(SUPPLIED RECORDS Opens)
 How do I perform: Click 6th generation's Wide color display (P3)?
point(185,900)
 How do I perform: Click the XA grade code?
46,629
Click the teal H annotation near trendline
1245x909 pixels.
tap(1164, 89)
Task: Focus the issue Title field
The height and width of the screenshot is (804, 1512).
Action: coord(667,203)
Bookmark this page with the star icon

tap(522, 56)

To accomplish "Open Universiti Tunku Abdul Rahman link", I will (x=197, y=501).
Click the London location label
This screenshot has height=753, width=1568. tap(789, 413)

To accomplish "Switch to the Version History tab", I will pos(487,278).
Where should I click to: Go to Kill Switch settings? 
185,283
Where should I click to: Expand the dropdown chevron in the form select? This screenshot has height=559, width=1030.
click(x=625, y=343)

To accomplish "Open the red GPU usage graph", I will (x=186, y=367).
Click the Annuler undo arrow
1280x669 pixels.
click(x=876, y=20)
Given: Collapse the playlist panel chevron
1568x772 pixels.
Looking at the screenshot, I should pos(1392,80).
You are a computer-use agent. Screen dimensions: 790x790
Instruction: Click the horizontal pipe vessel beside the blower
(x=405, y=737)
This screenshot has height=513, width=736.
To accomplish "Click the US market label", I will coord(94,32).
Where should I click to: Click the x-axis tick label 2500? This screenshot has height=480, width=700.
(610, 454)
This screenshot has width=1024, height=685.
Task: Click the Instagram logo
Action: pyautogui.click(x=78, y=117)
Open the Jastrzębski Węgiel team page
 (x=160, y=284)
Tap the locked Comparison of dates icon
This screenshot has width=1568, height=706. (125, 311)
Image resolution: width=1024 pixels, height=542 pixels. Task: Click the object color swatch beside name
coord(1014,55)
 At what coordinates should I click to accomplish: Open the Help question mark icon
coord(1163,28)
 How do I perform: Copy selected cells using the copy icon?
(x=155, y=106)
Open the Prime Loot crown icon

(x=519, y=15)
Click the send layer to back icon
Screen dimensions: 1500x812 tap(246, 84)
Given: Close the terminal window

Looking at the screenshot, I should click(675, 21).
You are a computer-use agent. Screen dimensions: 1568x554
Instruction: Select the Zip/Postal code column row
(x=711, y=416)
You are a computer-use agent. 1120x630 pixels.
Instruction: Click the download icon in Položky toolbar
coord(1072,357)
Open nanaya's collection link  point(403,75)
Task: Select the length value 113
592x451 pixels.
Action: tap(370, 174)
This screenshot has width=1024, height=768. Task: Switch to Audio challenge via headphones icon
(SUPPLIED RECORDS Closes)
The response should be the lines from the one containing "You are a computer-use agent. Screen dimensions: 1568x554" through the last line of the data, set down exactly and with no other line.

You are a computer-use agent. Screen dimensions: 1568x554
Instruction: Select the Zip/Postal code column row
(x=711, y=416)
You are a computer-use agent. 1120x630 pixels.
Instruction: Click the download icon in Položky toolbar
coord(1072,357)
Open nanaya's collection link  point(403,75)
Task: Select the length value 113
592x451 pixels.
Action: tap(370, 174)
This screenshot has width=1024, height=768. Task: Switch to Audio challenge via headphones icon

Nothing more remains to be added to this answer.